DERROTA MUNDIAL - EDICIÓN HOMENAJE AL AUTOR DERROTA MUNDIAL (Edición Homenaje) | Page 490
Salvador Borrego
Otto Dietrich dijo de él: "es esto que hoy en día es tan raro encontrar: es autenticidad".
El propio Hitler observó en 1941: "Es raro que un político después de 21 años, después de
su primera aparición en público, pueda presentarse ante sus mismos partidarios para
repetir el contenido del mismo programa. Es rara la coincidencia de que un hombre,
después de 21 años, no se haya desviado de su programa original". Y ese programa era
luchar contra el marxismo judío, cuya amenaza es hoy el más grave peligro que pende
sobre la civilización occidental.
En lo particular, como todo nacionalista, Hitler anhelaba la grandeza de su Patria. Y en
lo general, realizar "para Europa lo que Pericles realizó para la pequeña Grecia. Daré al
Continente —decía— un nuevo siglo de Pericles".
Durante su infancia no fue un alumno distinguido. Una vez su maestro de lenguaje le
dijo que nunca sería capaz de escribir ni una carta. En una ocasión se embriagó hasta
perder el sentido, y fue tal su arrepentimiento que no volvió a hacerlo nunca.
Los médicos que atendieron a Hitler, ya adulto, lo diagnosticaron normal. Medía 1.74
de altura. En el último año de su vida y a raíz del atentado dinamitero padeció un temblor
de la mano izquierda: "parálisis agitante nerviosa". Asimismo coincidieron los médicos en
que Hitler era sanguíneo con síntomas de colérico, "pero se dominaba tan completamente
que sobre todo ante los extranjeros daba la impresión de un hombre de temperamento
equilibrado".
Quienes convivieron con él en su cuartel general afirmaron que no fumaba ni bebía.
Poco exigente en su ropa y en su comida, sus costumbres personales eran sencillas, pero
"le encantaban las construcciones lujosas".
Como representante del pueblo, su autoseguridad y arrogancia eran avasalladoras.
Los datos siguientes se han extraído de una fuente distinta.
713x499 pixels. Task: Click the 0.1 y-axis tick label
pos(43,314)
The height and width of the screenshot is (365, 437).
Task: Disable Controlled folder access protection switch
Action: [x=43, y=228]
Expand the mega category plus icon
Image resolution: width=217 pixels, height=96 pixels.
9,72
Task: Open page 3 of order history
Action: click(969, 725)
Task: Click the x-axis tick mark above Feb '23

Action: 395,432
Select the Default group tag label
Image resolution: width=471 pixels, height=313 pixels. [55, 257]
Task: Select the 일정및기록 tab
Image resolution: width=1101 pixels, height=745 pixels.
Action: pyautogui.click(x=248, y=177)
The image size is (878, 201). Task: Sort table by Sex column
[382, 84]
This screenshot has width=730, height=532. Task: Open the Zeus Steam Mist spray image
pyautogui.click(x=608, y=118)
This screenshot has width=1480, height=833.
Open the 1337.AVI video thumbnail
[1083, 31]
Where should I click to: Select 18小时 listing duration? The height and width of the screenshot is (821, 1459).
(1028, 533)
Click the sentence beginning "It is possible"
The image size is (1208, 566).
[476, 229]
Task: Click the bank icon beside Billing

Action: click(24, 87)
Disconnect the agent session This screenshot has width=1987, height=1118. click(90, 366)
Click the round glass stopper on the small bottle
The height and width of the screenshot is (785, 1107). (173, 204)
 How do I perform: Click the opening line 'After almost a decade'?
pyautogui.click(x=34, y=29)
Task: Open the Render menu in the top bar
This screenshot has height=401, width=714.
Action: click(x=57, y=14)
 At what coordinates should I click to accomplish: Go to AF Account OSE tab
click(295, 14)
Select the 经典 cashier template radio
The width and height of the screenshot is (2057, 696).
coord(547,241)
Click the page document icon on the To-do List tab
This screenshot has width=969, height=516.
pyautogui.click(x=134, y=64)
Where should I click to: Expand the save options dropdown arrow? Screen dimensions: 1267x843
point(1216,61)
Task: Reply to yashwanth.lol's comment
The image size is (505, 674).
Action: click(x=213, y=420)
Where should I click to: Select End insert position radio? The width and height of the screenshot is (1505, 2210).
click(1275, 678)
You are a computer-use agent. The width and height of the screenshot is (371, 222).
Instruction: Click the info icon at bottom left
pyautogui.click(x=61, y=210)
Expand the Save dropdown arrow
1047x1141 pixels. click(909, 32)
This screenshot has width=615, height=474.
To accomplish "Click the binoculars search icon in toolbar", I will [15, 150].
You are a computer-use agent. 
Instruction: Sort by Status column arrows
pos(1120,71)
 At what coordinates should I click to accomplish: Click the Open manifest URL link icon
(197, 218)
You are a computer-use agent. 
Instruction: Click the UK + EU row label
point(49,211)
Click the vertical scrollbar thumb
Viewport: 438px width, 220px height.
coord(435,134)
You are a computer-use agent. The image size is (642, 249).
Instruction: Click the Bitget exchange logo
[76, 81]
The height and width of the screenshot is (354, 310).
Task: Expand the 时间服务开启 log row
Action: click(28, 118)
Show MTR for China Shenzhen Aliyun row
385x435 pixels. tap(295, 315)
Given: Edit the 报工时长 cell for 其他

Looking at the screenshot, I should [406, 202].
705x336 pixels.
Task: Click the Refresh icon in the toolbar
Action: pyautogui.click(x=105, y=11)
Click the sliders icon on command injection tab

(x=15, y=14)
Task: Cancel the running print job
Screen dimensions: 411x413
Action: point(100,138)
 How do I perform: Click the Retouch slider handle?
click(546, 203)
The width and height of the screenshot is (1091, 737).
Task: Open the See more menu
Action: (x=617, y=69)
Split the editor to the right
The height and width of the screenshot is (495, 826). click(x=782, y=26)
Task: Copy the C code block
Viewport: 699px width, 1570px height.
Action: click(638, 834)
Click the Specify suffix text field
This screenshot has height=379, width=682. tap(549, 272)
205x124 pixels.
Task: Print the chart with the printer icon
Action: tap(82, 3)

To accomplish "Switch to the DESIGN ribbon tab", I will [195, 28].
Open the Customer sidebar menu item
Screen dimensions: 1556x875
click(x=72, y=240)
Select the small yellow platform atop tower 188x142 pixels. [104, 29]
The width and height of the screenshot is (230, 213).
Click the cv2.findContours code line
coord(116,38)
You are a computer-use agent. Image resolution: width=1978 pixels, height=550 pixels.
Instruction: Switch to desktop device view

Actuaba entonces desenvueltamente como dictador. Ernesto Hanfstaengl, enemigo de
Hitler, dijo que éste vivía por las masas y de las masas y que "sacaba de ellas y de sus
aplausos su embriaguez y su fuerza demoníaca..." En cambio, como individuo aislado,
Hítler parecía tener de sí mismo una opinión bastante modesta. En su círculo de confianza
decía: "SÍ hago donación de un edificio a un pueblo o a una ciudad, no soy yo quien da,
puesto que no soy más que un pobre diablo; es el pueblo alemán por entero quien paga.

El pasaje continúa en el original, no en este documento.